Officials representing the White House Initiative on American Indian and Alaska Native Education are hosting a series of forums around the country in the coming weeks seeking ideas on how to improve educational outcomes for indigenous populations.

In hopes of gaining participation and input from tribal nations, the upcoming meetings dovetail with efforts to create a memorandum of understanding that will frame a partnership aimed at expanding educational opportunities and improving academic achievement. The Department of Education and Department of Interior, which oversee the initiative, already have held roundtables with tribal leaders, Indian educators and other federal officials.

The initiative seeks to close the achievement gap between Indian and non-Indian students, reduce the high dropout rates among Alaska natives and Indians, and help preserve and revitalize Native languages, histories and cultures.

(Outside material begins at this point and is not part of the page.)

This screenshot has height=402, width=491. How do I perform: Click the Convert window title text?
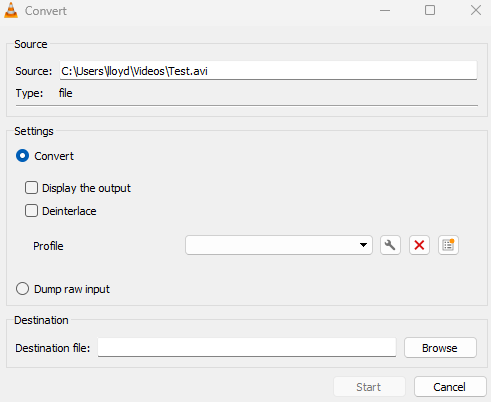click(46, 11)
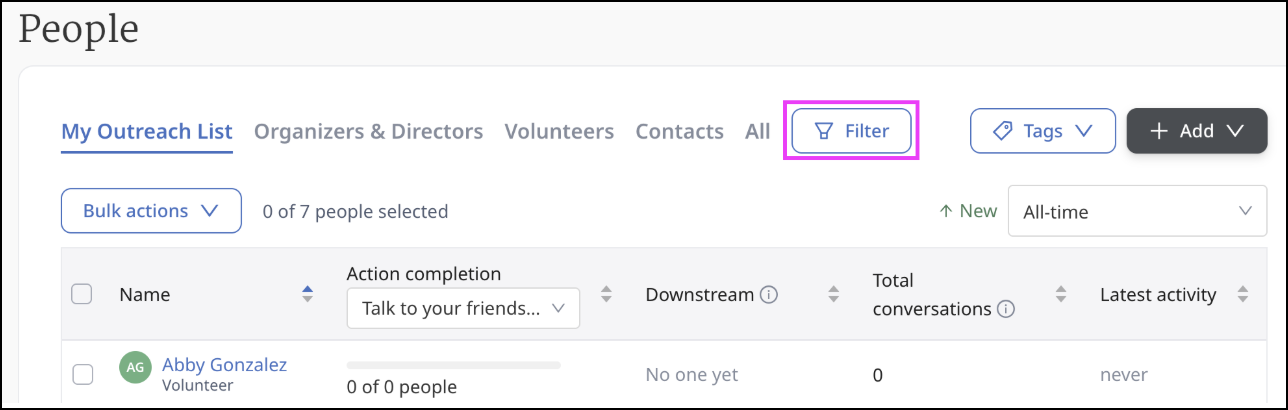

” Education is key to the fabric of healthy communities,” says Interior Secretary and Initiative co-chairman Ken Salazar. “But we need to do better when it comes to meeting the academic and cultural needs of our American Indian and Alaska Native students across the nation. These consultations will be critical in developing the most effective framework to raise the bar for Indian Country education.”

The Interior Department houses the Bureau of Indian Affairs and Bureau of Indian Education (BIE). The BIE, which directly operates or provides grants to tribes to run an extensive primary, secondary and postsecondary school system, is interested in improving school access to federal funding programs and expertise.

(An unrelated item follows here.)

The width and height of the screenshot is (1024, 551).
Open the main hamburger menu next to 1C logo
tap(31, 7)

” The strength of tribes and our nation’s future prosperity are inextricably tied,” says Education Secretary and Initiative co-chairman Arne Duncan. “Together we can dramatically improve the lives of our Native students. These consultations will be invaluable.”

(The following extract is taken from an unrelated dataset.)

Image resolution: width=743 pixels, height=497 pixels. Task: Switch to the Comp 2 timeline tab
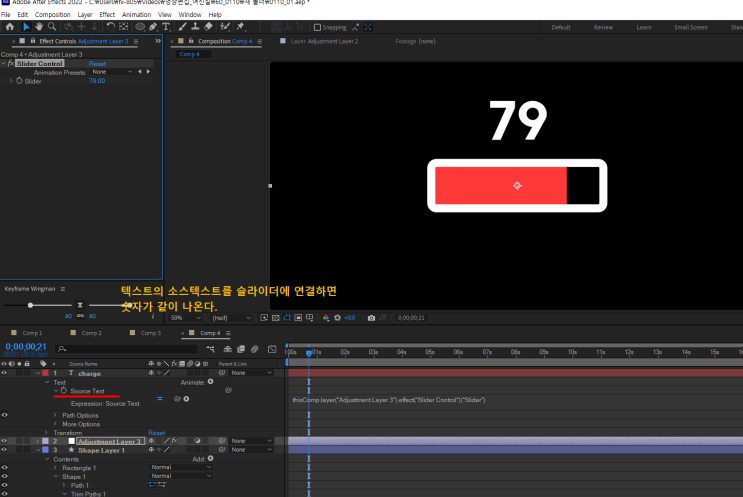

The sessions are scheduled for May 18 at Thunder Valley Casino Resort in Lincoln, Calif.; May 24 at Northern Arizona University in Flagstaff, Ariz.; May 31 at BLN Office Park in Bloomington, Minn.; and June 5 at Renaissance Inn in Nashville, Tenn.

The initiative targets the education of all American Indians and Alaska Natives, including those attending schools operated and funded by BIE, those attending public schools in cities and rural areas, and those attending postsecondary institutions, including tribal colleges.

Among the goals called for in the initiative are the establishment of an agreement providing an avenue for both departments to work with tribal leaders as well as continued governance over the transfers of statutory education grant funds from the Education Department to the Interior Department.

The initiative addresses critical issues and challenges affecting the quality of instruction, student achievement, high dropout rates and tribal languages facing extinction. The anticipated educational outcomes would help preserve and revitalize Native languages that students could not only learn but also better equip them to explore indigenous cultures and histories, while otherwise gaining comprehensive educations better preparing them for life.

Among the strategies thus far proposed to achieve these outcomes are enhanced teacher training and recruitment, pilot demonstration projects, improved accountability, capacity building for tribal education agencies that also would strengthen tribal sovereignty and partnerships with public, private and philanthropic entities and national networks to share best practices.